Task goal
Read through the listing below and copy each line in which the word "Legacy" occurs.

Material provided
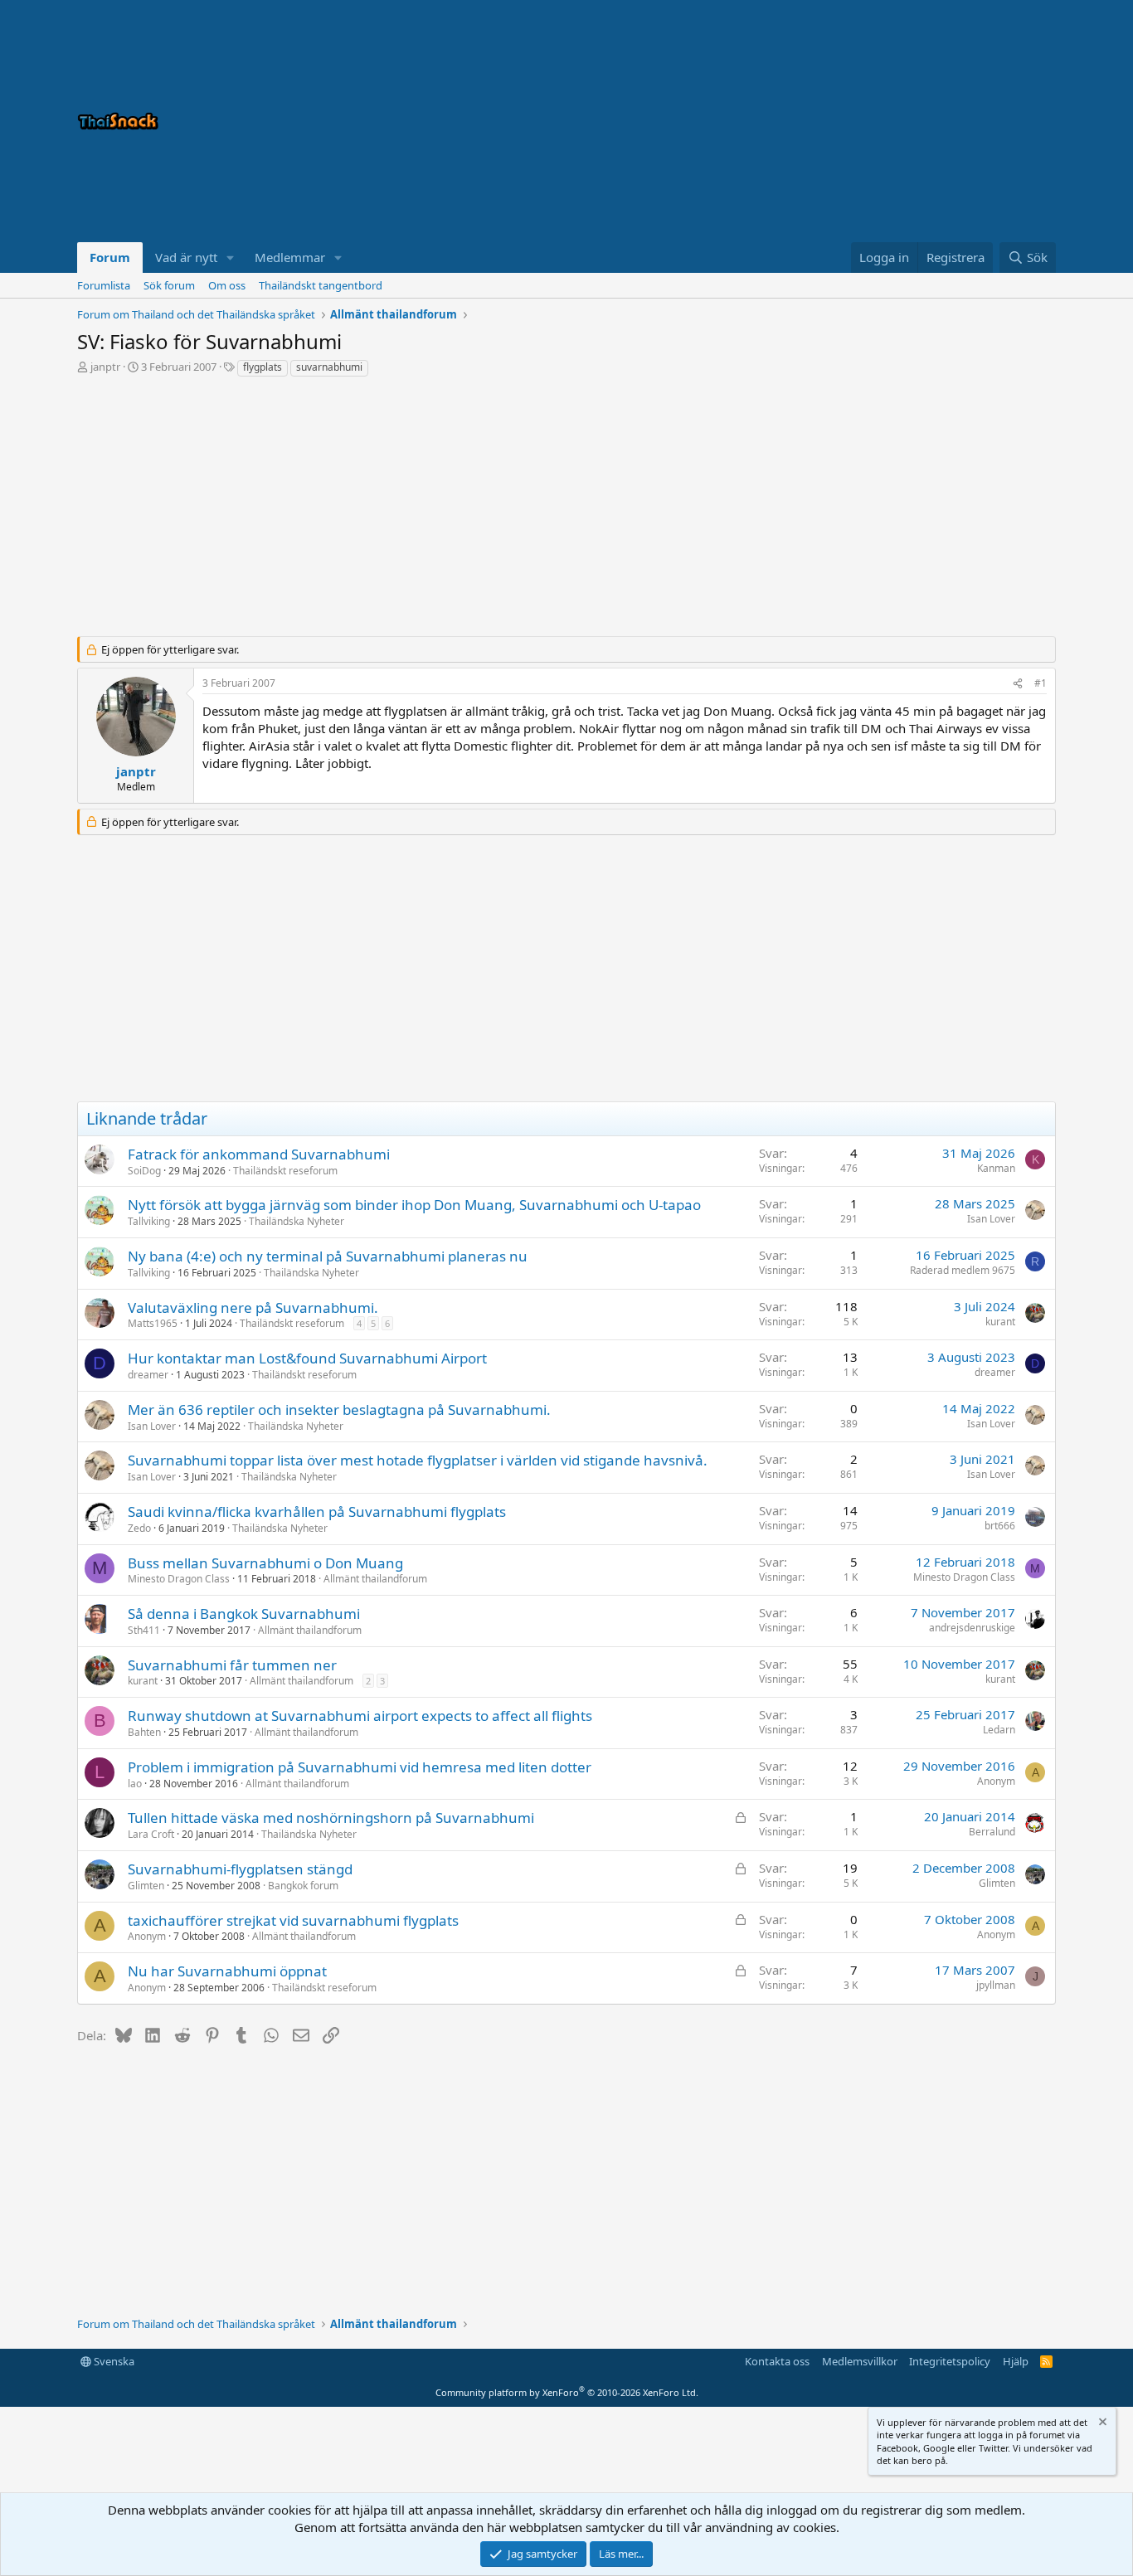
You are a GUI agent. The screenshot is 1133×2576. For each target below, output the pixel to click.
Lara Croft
* * *
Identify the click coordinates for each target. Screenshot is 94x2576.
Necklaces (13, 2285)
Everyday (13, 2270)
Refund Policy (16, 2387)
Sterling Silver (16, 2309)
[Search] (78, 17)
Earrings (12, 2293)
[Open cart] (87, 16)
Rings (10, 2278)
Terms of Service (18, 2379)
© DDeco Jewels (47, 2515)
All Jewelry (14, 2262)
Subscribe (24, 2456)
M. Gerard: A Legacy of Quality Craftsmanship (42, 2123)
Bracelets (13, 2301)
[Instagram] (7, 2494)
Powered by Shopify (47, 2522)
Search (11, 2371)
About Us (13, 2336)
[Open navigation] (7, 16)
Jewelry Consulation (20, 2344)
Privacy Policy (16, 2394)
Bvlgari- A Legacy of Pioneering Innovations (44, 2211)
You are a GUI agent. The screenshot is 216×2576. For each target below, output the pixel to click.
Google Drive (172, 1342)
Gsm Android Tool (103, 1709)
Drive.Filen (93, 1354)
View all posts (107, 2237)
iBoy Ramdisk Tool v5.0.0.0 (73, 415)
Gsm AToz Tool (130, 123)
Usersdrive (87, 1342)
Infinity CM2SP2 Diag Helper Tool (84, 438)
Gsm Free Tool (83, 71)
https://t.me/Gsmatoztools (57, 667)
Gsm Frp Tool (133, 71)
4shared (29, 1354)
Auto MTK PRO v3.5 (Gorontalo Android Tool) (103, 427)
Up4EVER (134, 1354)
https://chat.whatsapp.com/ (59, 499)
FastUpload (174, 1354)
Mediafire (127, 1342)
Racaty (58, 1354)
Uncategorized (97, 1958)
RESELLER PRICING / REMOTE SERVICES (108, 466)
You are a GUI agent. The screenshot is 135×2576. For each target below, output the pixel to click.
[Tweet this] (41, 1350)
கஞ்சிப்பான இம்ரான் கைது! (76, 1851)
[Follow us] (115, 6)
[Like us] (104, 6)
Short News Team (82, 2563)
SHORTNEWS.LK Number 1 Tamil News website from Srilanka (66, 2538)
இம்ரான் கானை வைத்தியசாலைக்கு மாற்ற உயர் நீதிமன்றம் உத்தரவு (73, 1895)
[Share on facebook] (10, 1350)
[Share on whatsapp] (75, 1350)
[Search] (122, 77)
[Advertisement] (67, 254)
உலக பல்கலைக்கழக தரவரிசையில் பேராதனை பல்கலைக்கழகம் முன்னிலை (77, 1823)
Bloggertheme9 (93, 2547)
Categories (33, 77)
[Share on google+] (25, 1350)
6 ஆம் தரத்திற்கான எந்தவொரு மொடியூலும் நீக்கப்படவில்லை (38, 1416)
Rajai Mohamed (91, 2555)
--
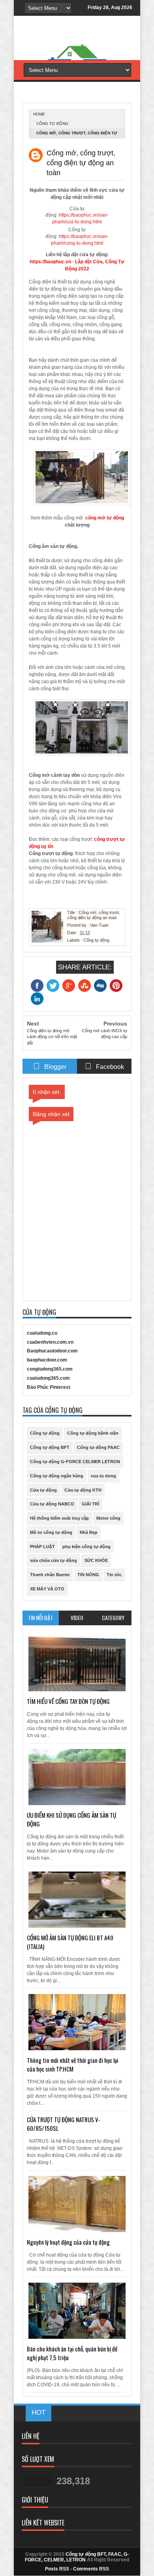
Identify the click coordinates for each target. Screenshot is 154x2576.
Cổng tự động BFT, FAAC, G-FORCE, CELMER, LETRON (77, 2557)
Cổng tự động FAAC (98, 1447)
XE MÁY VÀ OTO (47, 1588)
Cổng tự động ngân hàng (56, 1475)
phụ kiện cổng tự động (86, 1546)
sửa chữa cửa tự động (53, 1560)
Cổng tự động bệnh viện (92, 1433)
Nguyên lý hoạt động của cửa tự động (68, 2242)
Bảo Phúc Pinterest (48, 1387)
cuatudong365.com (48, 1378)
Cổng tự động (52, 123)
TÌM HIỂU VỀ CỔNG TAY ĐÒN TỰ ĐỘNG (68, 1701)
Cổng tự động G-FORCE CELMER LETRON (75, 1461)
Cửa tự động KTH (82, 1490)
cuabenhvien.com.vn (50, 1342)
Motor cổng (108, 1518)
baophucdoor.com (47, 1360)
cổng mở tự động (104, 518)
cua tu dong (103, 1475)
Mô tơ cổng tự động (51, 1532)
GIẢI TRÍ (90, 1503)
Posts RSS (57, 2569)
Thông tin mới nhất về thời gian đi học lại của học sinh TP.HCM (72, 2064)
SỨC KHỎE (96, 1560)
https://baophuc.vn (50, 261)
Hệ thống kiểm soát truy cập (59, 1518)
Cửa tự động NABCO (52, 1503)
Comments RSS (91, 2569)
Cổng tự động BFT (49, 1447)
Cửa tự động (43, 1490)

Completed task
M. Gerard: A Legacy of Quality Craftsmanship (42, 2123)
Bvlgari- A Legacy of Pioneering Innovations (44, 2211)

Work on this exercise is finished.